Military News

Thursday, May 14, 2015

Exercise tests command's deterrent capabilities

by Carla Pampe
Air Force Global Strike Command Public Affairs

5/13/2015 - BARKSDALE AFB, La. -- Air Force Global Strike Command bomb wings participated in a major exercise this month, demonstrating the command's flexibility and global reach while testing its tactics, techniques, and procedures.

Airmen from Headquarters, Eighth Air Force and the 2d Bomb Wing at Barksdale Air Force Base, Louisiana, 5th Bomb Wing at Minot Air Force Base, North Dakota, and 509th Bomb Wing at Whiteman Air Force Base, Missouri, honed their skills in planning and generating aircraft in surge operations during the command's Constant Vigilance exercise May 4-13.

An annual AFGSC exercise, Constant Vigilance is designed to train and assess the command's ability to perform its conventional and nuclear missions.
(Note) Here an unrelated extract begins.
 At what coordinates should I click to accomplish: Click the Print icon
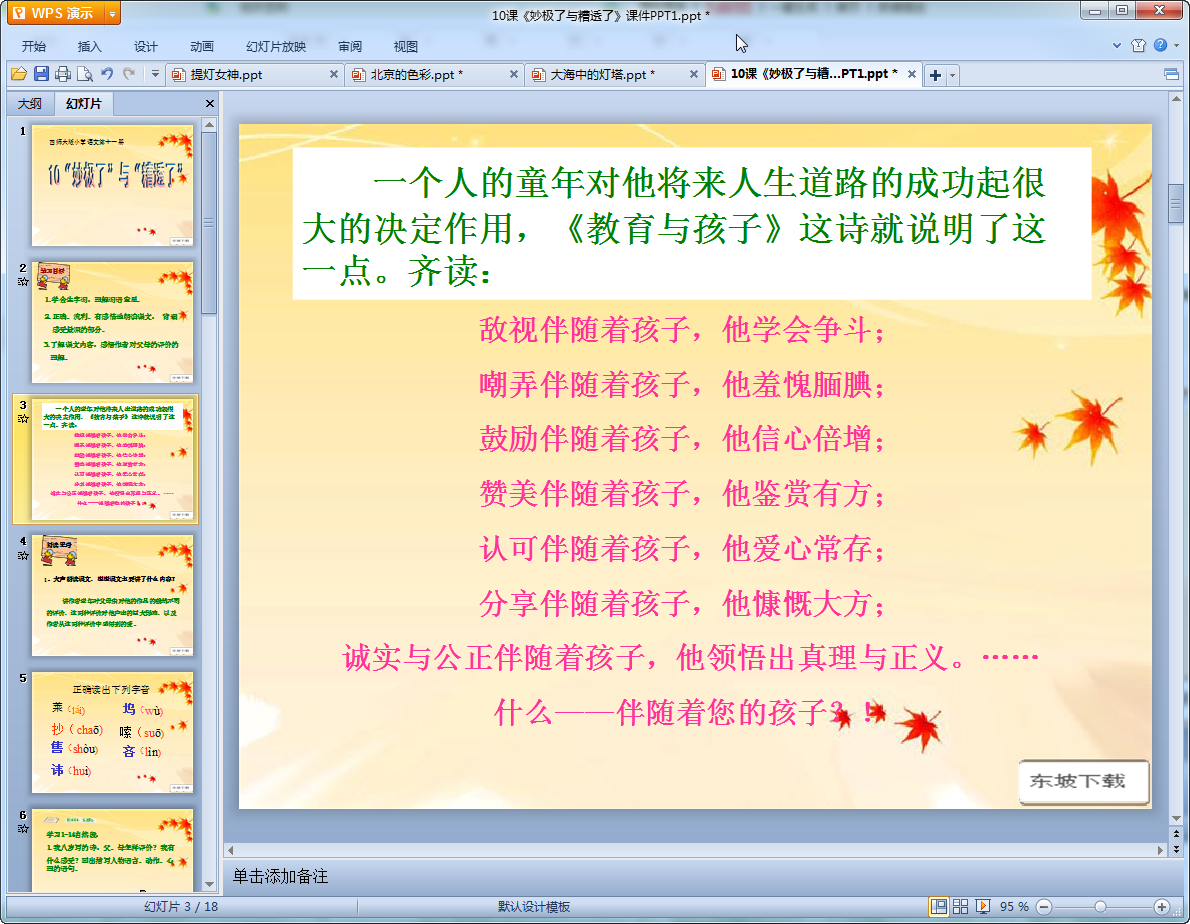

Using notional scenarios, command and control elements and operational units effectively demonstrated AFGSC's ability to perform nuclear deterrence operations and long-range strike missions if and when called upon to do so.
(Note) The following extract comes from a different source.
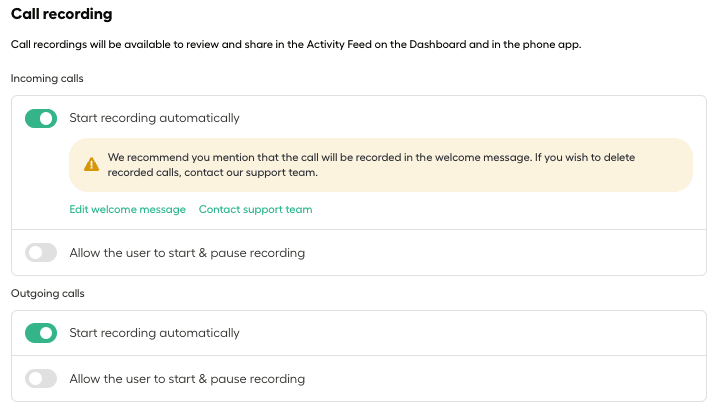Turn off automatic recording for outgoing calls
The image size is (725, 413).
pos(41,333)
"The exercise offers AFGSC units the ability to hone their nuclear deterrence skills," said Robert Thomson, AFGSC's Exercise Division chief. "Only with continual, robust and realistic training can we ensure our units are prepared and ready for this vital mission set."
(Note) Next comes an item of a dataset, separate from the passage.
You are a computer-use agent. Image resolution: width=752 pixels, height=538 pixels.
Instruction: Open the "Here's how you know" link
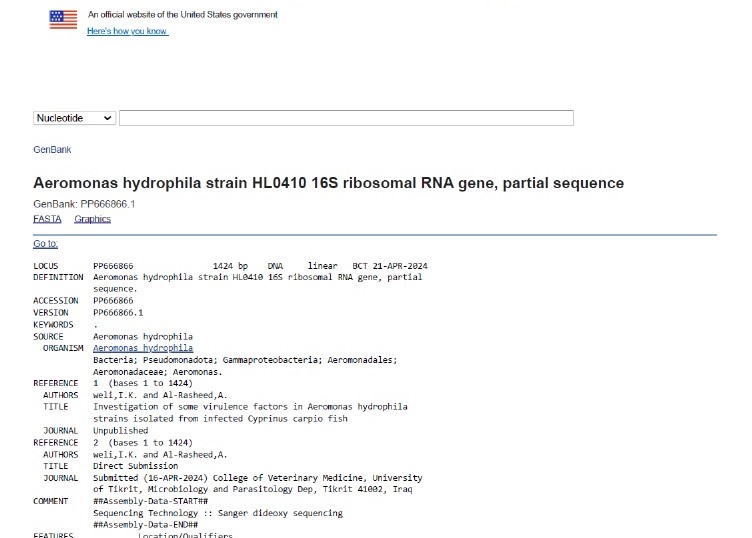pos(127,31)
Training and participation in exercises such as Constant Vigilance are critical to Air Force Global Strike Command's ability to respond quickly and effectively to real-world situations.

"It provides an opportunity to practice our number one priority mission and gives our Airmen the opportunity to learn and build experience, while allowing us to further hone our procedures as an integrated unit," said Col. David Benson, 509th Operations Group commander. "While providing that invaluable experience for our Airmen, it instills confidence that we can execute our primary mission."

Benson said the exercise provides a precious opportunity to train with operational command and control in the lead.

"Nuclear Operational C2 procedures are developed to be very secure for obvious reasons.  However, this forces detailed and more complicated communication procedures than normal, conventional C2," he said. "It is critical to practice these procedures during exercises like Constant Vigilance so that critical nuclear C2 is ready and able when called upon."

For members of Eighth Air Force's 608th Air Operations Center,  608th Strategic Operations Squadron and Task Force 204, Constant Vigilance was an opportunity to exercise their mission of quickly providing combatant commanders with kinetic and non-kinetic capabilities to achieve strategic effects.

"Participating in CV helps our wings by improving our collective muscle memory. It is comparable to knowing how to prepare (and ultimately perform) a physical training evaluation and then actually preparing and performing the evaluation," said Master Sgt. Joshua Craig, a cruise missile manager with the 608th STOS and TF 204. "By participating in CV the wings ensure our forces are ready to perform nuclear deterrence operations and long-range strike missions if and when called upon to do so."